Labour is up to 32 per cent in the poll - up six points from a fortnight ago while National was down six points to 43 per cent support.

However, the impact of Labour's analysis of leaked Auckland real estate data remains unclear.

The poll of 886 voters began on June 29 and ended the day after Labour released that data on July 11.


The data has proved controversial among some Labour supporters because it was based on Chinese surnames.

The Green Party were steady on 13 per cent.

It is the first time since May 2014 that Labour and the Greens together have had more support than National.

The poll also showed confidence had dropped to its lowest level since September 2013 - 51 per cent of voters said the country was heading in the right direction, down from 62.5 in Roy Morgan's post-Budget June poll.

Roy Morgan executive chairman Gary Morgan put that down to the economic uncertainty from Greece and China, the drop in the dollar and low dairy prices.

The Roy Morgan poll can be bouncy. In March Labour was at 31 but had dropped to between 25 and 27 per cent since then while National had bounced from 45 per cent to 54 per cent in May, just before the Budget.

Little under fire

The numbers will be a boost for leader Andrew Little. He has come under fire from his own ranks for singling out Chinese people in the debate.

The Herald revealed today that former Maori members' chairman Shane Te Pou has written to the party demanding his personal data be removed from Labour's database of home buyers, which it claims is the same information leaked from Barfoot & Thompson.


Te Pou cited the Privacy Act in the letter after being told by the estate agency that the purchase of his family's house was likely among those used to bolster statistics purporting to show people in China were buying up New Zealand houses.

In revealing the statistics, Labour's housing spokesman Phil Twyford tweeted: "People of Chinese descent bought 39.5% of houses sold by major (Auckland) real estate firm. This is foreign money."

Te Pou is married to Annie Du, who is of Chinese ethnicity. He told the Herald his wife's name was used to buy the family home during the period covered by Barfoot & Thompson sales data, obtained by Labour.

Te Pou wrote: "I am Maori. My wife is of Chinese descent. My money is not foreign."

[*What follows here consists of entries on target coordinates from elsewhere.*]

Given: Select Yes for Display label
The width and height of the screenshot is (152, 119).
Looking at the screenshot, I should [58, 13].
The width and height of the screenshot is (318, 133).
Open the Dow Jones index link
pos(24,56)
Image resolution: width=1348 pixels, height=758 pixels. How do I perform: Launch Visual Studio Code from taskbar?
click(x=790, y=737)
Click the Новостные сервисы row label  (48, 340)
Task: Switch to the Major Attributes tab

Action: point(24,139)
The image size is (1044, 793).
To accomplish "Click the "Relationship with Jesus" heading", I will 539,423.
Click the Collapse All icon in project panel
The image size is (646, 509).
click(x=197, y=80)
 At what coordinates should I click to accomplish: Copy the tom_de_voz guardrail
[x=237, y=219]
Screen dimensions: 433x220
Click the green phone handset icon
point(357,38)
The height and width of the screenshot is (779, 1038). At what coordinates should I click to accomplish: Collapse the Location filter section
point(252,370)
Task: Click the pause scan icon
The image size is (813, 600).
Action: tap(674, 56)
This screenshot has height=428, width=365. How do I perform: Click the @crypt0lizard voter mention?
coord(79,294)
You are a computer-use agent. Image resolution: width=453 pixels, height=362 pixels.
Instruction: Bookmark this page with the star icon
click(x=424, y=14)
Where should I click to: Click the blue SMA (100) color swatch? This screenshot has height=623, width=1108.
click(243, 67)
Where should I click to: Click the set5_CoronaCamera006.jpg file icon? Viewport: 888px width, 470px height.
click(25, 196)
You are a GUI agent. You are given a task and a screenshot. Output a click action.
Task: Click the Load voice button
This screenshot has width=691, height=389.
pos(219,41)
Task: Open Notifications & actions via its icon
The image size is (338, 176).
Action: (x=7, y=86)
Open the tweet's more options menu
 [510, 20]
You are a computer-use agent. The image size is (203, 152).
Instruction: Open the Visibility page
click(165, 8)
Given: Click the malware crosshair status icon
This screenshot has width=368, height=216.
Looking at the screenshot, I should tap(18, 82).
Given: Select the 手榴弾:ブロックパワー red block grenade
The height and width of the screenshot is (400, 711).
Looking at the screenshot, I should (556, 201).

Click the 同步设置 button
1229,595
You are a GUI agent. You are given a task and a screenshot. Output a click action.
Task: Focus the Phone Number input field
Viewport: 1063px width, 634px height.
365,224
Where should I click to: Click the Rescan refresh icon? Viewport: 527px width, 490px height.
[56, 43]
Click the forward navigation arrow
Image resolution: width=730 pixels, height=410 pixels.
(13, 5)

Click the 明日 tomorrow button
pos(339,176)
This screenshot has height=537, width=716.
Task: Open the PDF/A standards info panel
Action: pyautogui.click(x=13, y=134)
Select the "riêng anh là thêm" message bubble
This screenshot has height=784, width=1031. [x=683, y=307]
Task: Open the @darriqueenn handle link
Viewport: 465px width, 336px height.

His letter to the Labour Party - addressed to leader Andrew Little - cited a section of the Privacy Act which banned the collection of information which would intrude unfairly or unreasonably on individuals.

'Racial profiling

He said the information had been released from Barfoot & Thompson through a staff member to the Labour Party in a way which was "certainly unlawful". "The use of it to describe Maori New Zealanders as Chinese, 'foreign money', and the cause of a housing problem is certainly unfair."

He wrote to Little telling him one of his children asked: "Daddy, why are people angry at Chinese."

"This demonstrates that actual harm has been caused to our family."

The letter to Little was the first step in seeking redress and was the first step in making a formal complaint to the Privacy Commission.

Te Pou told the Herald Labour was guilty of "racial profiling".

He said the issue of foreign ownership was important and needed to be discussed - but Labour had gone about it in the wrong way.

"It's a conversation we should have had without talking about a particular ethnic group."

He said the decision to isolate and highlight Chinese people went against Labour's core principles.

"They got a lot of Chinese sounding names and basically came up with an equation that I think is not robust but more importantly amounted to racial profiling."

He said he believed Little and Twyford were "decent human beings". "What they have done in this case is just wrong."

Te Pou said he would lay a formal complaint with the Privacy Commission and Human Rights Commission should the party not address his concerns.